In Just Thieves (Melville House, Oct.), Galloway explores the psychic toll of a life of crime.
Where did this novel come from?
I wrote a scene about two guys sitting in a car, discussing what you would take if your house caught on fire, and how you would probably take something that had more sentimental value than actual monetary worth. It got me thinking about those two guys and who they were. I figured they were thieves, watching a house they were going to rob, but they weren’t stealing for themselves, but were hired to take something for an “employer” who controlled them. That gave me enough to write about how they got to that house, and that conversation, as well as where they went from there.
About a previous book, you said you “didn’t know how the book would end when I started it. I didn’t even know it was going to be a novel.” Was this different?

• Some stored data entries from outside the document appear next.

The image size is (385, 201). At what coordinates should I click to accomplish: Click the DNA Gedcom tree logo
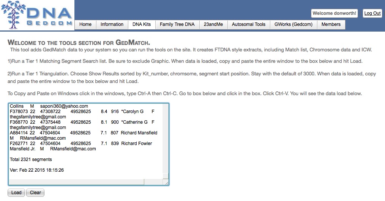tap(37, 15)
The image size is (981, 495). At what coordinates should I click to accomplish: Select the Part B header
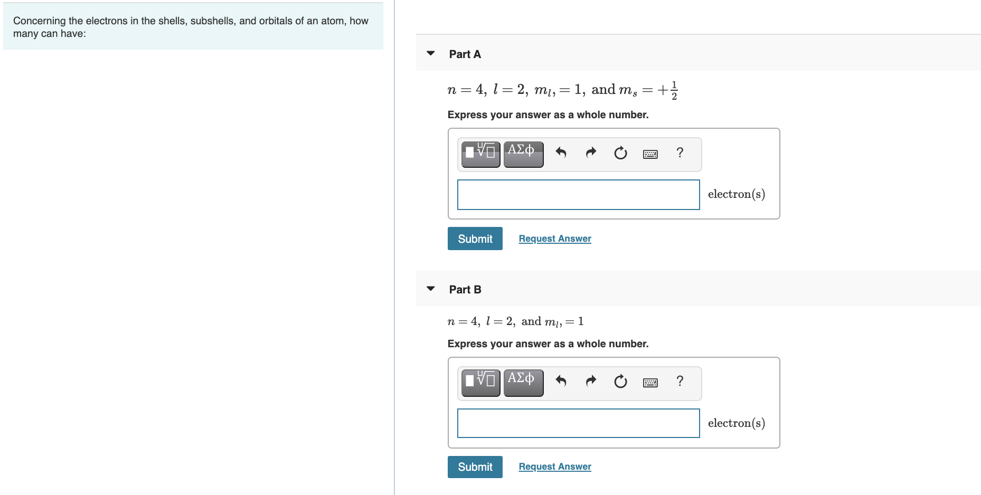coord(464,289)
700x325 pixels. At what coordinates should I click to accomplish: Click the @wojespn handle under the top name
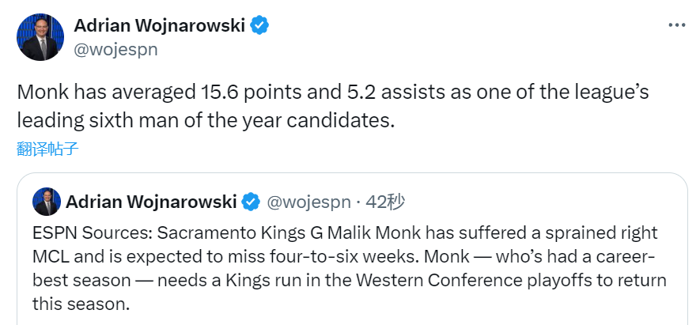(115, 49)
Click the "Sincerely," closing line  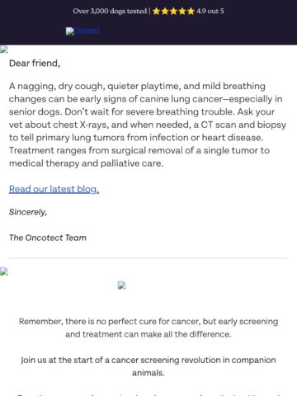click(x=28, y=212)
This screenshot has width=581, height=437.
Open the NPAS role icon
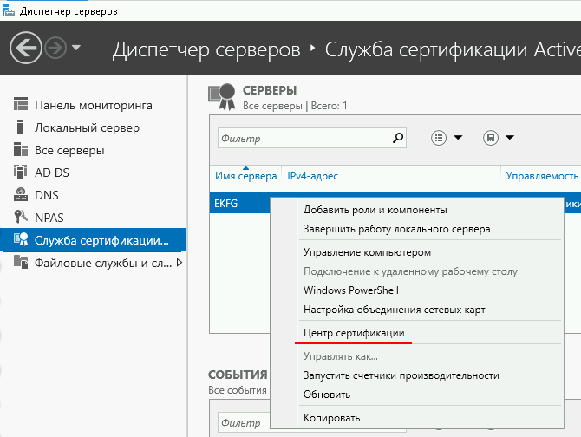[x=22, y=218]
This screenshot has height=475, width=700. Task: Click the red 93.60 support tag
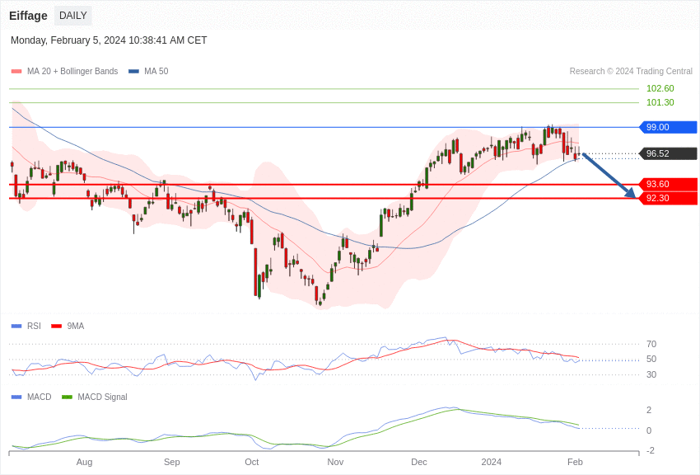pos(669,184)
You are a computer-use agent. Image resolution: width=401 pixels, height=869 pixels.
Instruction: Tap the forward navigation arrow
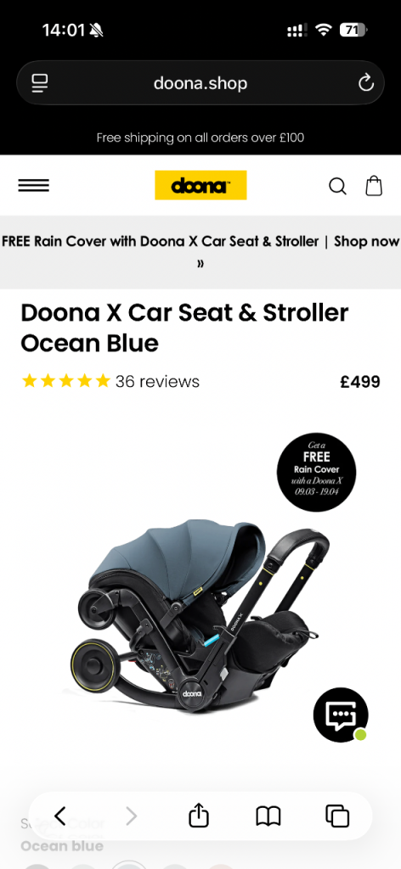pos(131,816)
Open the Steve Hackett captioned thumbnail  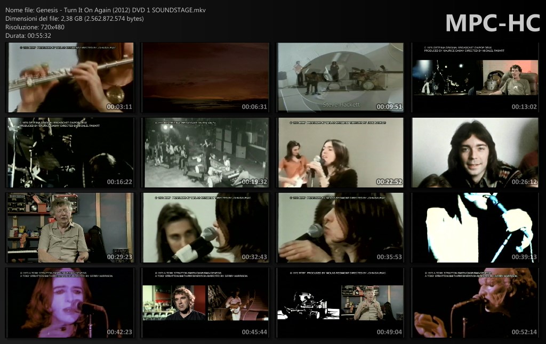pos(340,78)
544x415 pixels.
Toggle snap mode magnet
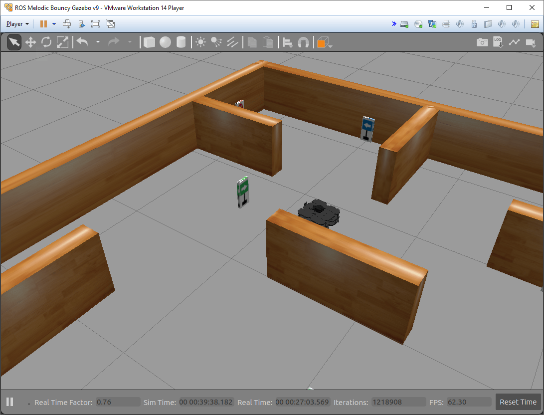pyautogui.click(x=303, y=42)
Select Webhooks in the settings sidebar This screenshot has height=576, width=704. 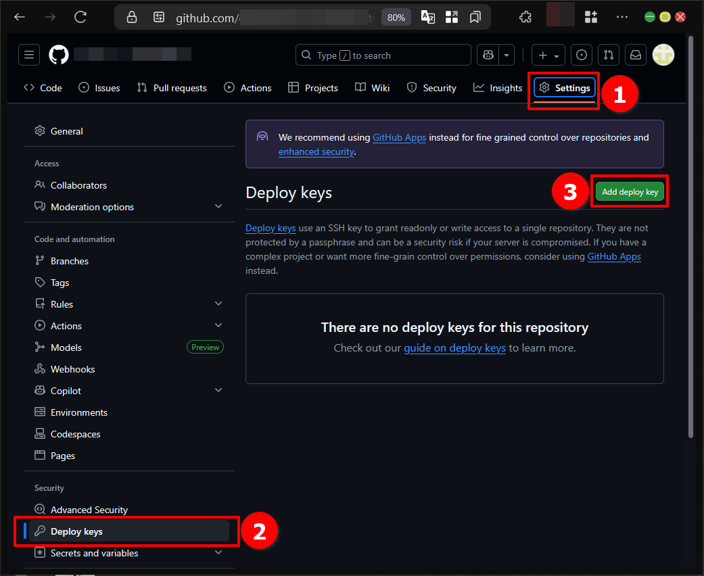click(x=72, y=369)
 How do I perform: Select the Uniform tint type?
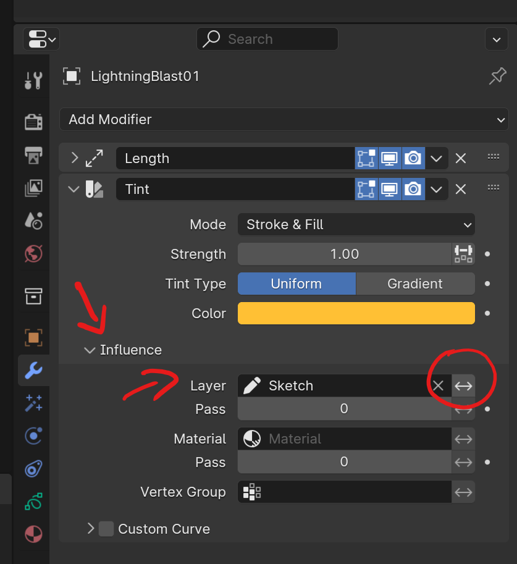[297, 284]
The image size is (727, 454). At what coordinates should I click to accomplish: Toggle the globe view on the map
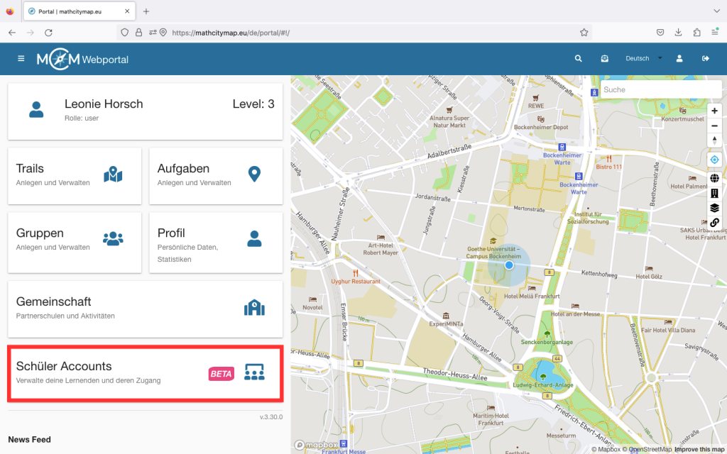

At least I knew it was going to be a novel this time around. It built from that first scene I wrote, to exploring who those characters were and what they were doing. I got stuck a couple of times and remembered that Raymond Chandler liked to cannibalize short stories he’d written for his novels, so I went back and looked at some stories of mine and found one with a young guy meeting his father’s friend in a diner, asking for a favor, which got me going again, and gave me the freedom to do some more cannibalizing.
Why this title?
I wanted it to reflect the two main characters, who consider themselves as simply thieves, and who rationalize and justify their actions, but are much more than that.
Can you discuss why the identity of what’s being stolen is secondary?
The main characters see their thievery strictly as a job—they only take things requisitioned by their boss—so they develop this elaborate process to distance themselves from what they’re actually doing. They plan and scheme as if they’re robbing Fort Knox, but they’re taking trinkets by comparison. It’s a compartmentalization and rationalization that ultimately breaks down and exposes them to continued corruption and worse, but I think this happens with most people who work—you think of ways to justify your job and try to give it meaning, or ignore the damage it’s doing, whether you work for a corrupt politician, a mom-and-pop business, or a big corporation like Amazon or Purdue Pharma. We live noirish lives, really; we like to imagine we’re doing good in the world, when we might really be making everything worse.